[Saved entries]
****

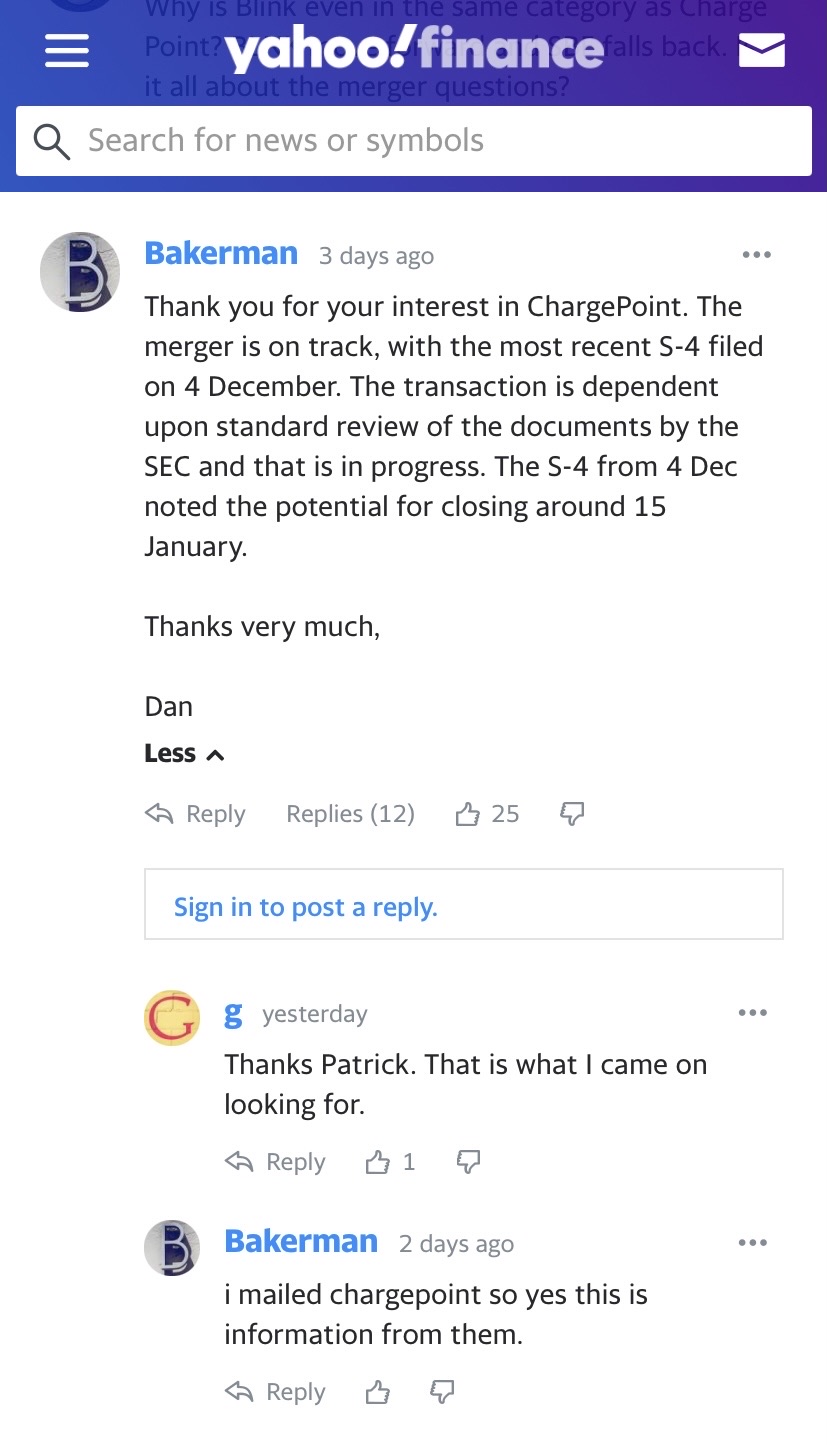Open more options on Bakerman's 2 days ago reply
Viewport: 827px width, 1445px height.
pyautogui.click(x=752, y=1243)
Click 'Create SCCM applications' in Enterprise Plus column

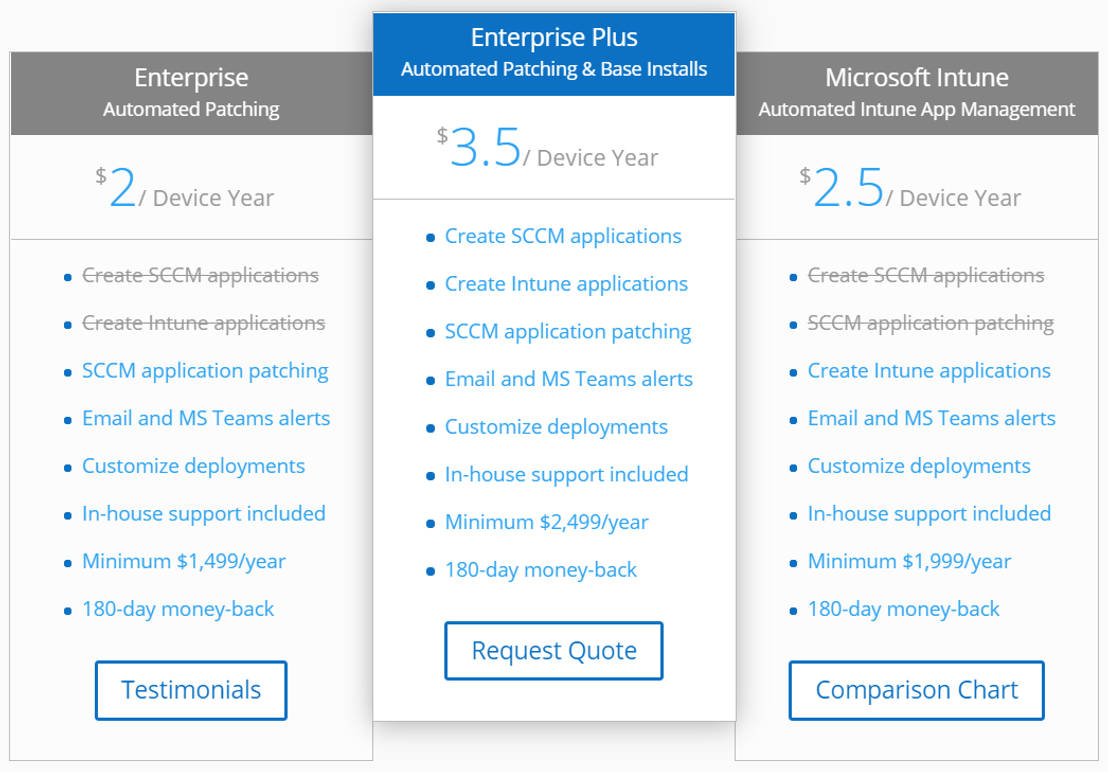[x=563, y=236]
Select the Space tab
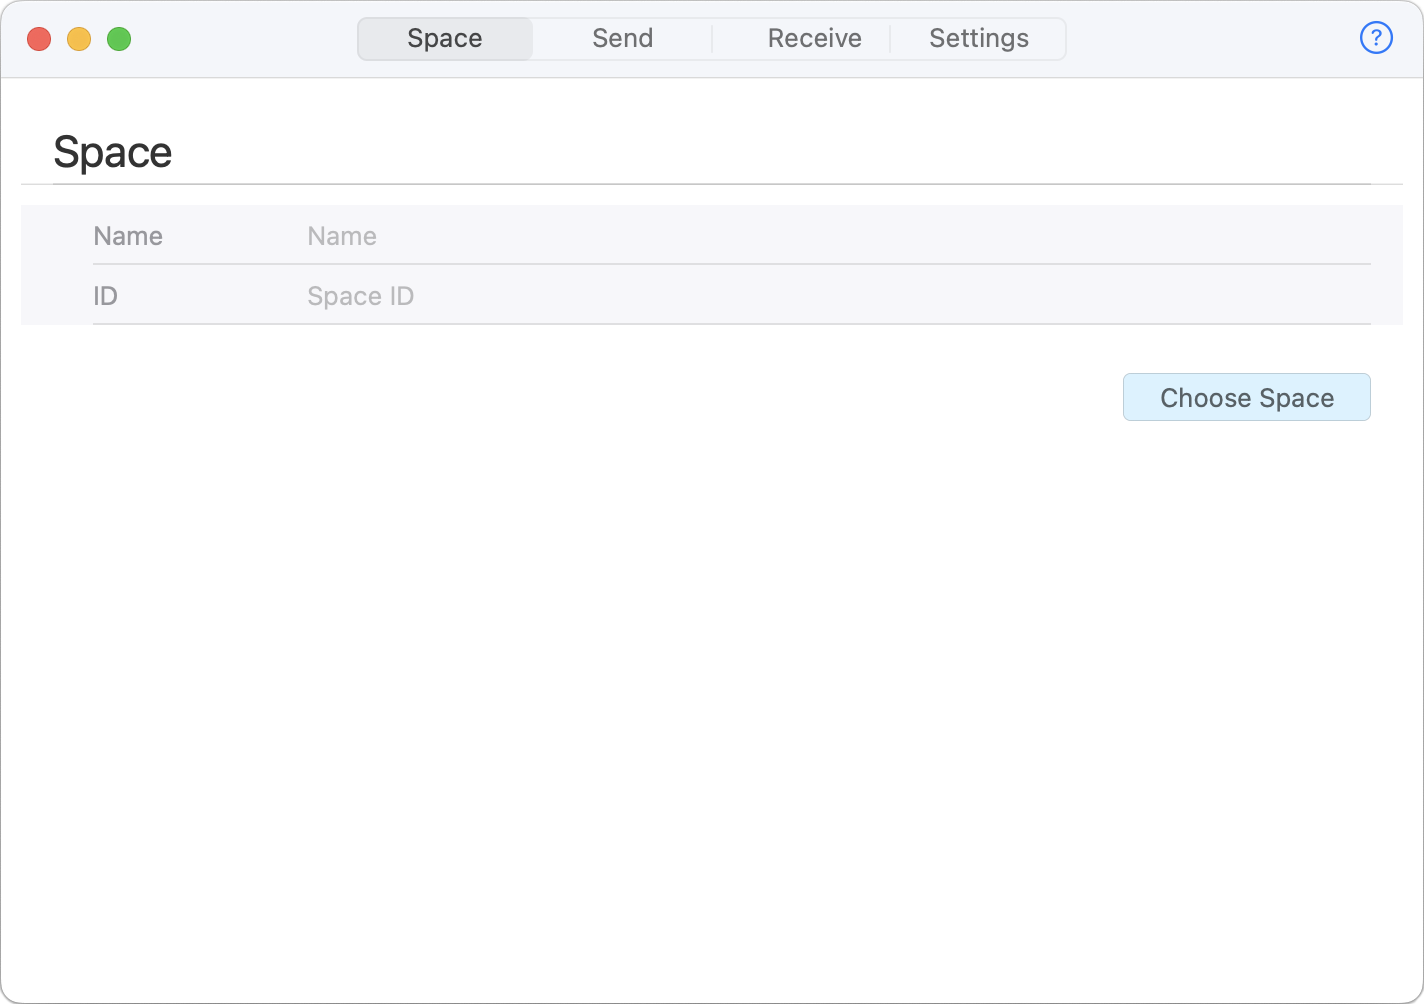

****

Exercise details
Every line from the one holding "Click 'Create SCCM" through the end of the records above must be reproduced verbatim, pictures excepted.

Exercise response
Click 'Create SCCM applications' in Enterprise Plus column

[x=563, y=236]
Select the Space tab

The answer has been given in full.